EXERCISES
a - Name every event in the events table of the text on LUX Fight League's 2020 year.
b - In the text on LUX Fight League's 2020 year, who won when Sergio Cossio and Hugo Flores first fought at LUX 003?
c - Copy the LUX Fight League text word for word, everything from "LUX 009 was" down to "Championship was scheduled as the main event.".

STUDY TEXT
------------------------------------

Information
- First date: February 14, 2020
- Last date: November 20, 2020

Events
- Total events: 4

Fights
- Total fights: 45
- Title fights: 3

= 2020 in LUX Fight League =

The year 2020 was the fourth year in the history of LUX Fight League, a mixed martial arts promotion based in Mexico. In these year, LUX held 4 events.

==Events list==

| # | Event | Date held | Venue | City |
|---|---|---|---|---|
| 1 | LUX 008 | February 14, 2020 | Frontón México | Mexico City, Mexico |
| 2 | LUX 009 | July 17, 2020 | Showcenter Complex | Monterrey, Mexico |
| 3 | LUX 010 | September 18, 2020 | Showcenter Complex | Monterrey, Mexico |
| 4 | LUX 011 | November 20, 2020 | Showcenter Complex | Monterrey, Mexico |

== LUX 008 ==

LUX 008 was a mixed martial arts event held by LUX Fight League on February 14, 2020, at the Frontón México in Mexico City, Mexico.

=== Background ===
A fight between Sergio Cossio and Hugo Flores for the LUX Lightweight Championship (which was vacant after Diego Lopes' departure) was scheduled as the main event. The two had already faced each other two years earlier at LUX 003, which ended in victory for Cossio.

A featherweight bout between former UFC and Brave CF fighter Masio Fullen and Carlos Cañada was announced for the co-main event.

== LUX 009 ==

LUX 009 was a mixed martial arts event held by LUX Fight League on July 17, 2020, at the Showcenter Complex in Monterrey, Mexico.

=== Background ===
A fight between Marco Beltrán and David Mendoza for the LUX Bantamweight Championship was scheduled as the main event.

------------------------------------

(Dataset items)
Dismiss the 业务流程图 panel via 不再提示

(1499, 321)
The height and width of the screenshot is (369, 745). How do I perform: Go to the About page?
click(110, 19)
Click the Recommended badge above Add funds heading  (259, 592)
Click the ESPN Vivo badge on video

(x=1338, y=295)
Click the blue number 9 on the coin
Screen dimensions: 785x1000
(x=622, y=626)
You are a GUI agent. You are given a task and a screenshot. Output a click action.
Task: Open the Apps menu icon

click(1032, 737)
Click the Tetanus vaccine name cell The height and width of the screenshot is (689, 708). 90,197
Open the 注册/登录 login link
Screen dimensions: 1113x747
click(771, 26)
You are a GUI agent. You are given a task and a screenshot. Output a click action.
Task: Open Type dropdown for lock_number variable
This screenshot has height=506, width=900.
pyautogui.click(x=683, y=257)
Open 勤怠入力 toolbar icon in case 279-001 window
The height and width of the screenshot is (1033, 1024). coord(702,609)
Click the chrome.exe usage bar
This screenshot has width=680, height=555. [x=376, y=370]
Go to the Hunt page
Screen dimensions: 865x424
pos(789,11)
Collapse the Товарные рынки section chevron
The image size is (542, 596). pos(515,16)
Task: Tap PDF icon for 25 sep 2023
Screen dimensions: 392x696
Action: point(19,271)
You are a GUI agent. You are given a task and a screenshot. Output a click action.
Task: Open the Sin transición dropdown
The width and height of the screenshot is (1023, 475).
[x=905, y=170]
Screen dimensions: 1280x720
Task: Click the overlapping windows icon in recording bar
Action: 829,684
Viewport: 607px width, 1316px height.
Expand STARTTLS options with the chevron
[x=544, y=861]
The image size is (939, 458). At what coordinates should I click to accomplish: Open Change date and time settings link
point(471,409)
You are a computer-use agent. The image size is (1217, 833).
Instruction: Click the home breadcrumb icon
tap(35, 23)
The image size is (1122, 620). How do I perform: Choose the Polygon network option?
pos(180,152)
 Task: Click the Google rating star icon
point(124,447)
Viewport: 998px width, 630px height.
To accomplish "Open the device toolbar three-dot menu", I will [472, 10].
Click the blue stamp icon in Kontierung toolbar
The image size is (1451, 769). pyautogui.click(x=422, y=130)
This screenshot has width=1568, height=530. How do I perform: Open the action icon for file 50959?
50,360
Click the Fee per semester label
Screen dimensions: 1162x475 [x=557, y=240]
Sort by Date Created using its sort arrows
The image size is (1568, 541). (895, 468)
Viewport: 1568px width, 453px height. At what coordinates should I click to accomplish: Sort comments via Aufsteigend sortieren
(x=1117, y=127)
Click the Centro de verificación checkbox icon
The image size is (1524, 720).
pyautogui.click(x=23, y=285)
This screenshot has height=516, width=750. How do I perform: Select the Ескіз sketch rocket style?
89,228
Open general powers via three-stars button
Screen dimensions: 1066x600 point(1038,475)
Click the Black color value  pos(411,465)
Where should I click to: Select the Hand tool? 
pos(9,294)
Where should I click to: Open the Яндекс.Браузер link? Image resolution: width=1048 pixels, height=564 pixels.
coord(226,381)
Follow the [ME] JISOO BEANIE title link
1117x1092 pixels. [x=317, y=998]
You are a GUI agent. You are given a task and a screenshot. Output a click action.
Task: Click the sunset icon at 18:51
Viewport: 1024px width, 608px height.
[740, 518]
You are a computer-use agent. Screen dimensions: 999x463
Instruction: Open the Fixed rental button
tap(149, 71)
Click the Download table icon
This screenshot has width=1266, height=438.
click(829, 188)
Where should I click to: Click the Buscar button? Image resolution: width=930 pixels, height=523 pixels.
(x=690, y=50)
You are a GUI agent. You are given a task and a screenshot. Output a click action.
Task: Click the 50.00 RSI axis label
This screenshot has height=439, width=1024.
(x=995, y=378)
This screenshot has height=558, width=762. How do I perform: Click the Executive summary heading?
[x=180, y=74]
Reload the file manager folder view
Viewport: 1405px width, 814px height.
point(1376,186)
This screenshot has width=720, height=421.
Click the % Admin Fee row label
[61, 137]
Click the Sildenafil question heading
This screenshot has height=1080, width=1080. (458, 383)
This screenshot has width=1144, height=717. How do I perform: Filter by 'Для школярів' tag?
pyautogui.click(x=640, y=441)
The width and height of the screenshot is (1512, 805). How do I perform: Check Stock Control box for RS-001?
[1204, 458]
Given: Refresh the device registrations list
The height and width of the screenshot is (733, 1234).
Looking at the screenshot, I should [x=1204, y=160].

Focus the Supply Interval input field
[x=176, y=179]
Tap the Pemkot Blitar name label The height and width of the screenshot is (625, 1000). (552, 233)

------------------------------------

TASK SOLUTIONS
a - LUX 008, LUX 009, LUX 010, LUX 011

b - Sergio Cossio won.

c -
LUX 009 was a mixed martial arts event held by LUX Fight League on July 17, 2020, at the Showcenter Complex in Monterrey, Mexico.

=== Background ===
A fight between Marco Beltrán and David Mendoza for the LUX Bantamweight Championship was scheduled as the main event.